Impact of Static Variables on API Soundness

For what it’s worth I think the “what about the future” part is a distraction for this question. Normally, yes, I’d be all for looking beyond today to make a better, more stable library for the future. But unsafe functions are those where the caller must guarantee some condition the compiler can’t check for them. Today, your function has no preconditions from the perspective of an outside client. So what are they supposed to check?

Now consider that you add a new API that puts things in a bad state. (I’m intentionally being abstract because I don’t think involving a static is special; the pointer could just as easily be a member variable and you’d still be in this situation.) Now your original function has an uncheckable precondition, and it’s pretty easy to say it should be marked unsafe. That’d be a breaking change if it wasn’t before, because old callers won’t compile.

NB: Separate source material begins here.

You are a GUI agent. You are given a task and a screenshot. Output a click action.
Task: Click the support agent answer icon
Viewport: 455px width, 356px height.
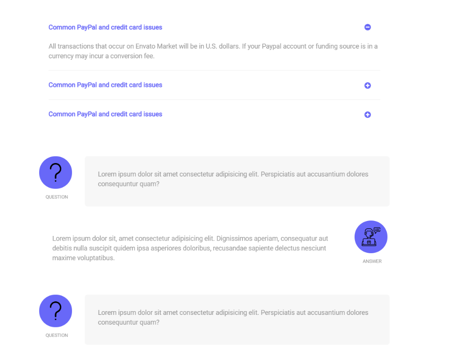click(x=370, y=237)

However, even that’s a red herring. Suppose you documented the precondition as “you must not have called foo() before calling critical()”. And then in the next release you add bar() that can also put things in a bad state. Now your precondition has changed, but (at least with the way unsafe works today) there’s no source break. I’d argue that this is still a semantically breaking change, because the client does not know they have to uphold the new precondition.

You could maybe argue that existing clients can’t be calling bar(), and thus no existing code is broken. That’s probably true for the time being. But without marking it as breaking, they won’t have a reason to see that the preconditions on critical() have changed. I mean, sure, you can read the release notes for non-breaking updates, but it’s not the same—I think a lot of times people would expect cargo update && cargo test to be sufficient.

So even if it’s not technically build-breaking, I think every change to a function’s unchecked preconditions should at least default to being considered breaking, and therefore the idea of designing an unsafe function to be futureproof is not worth it.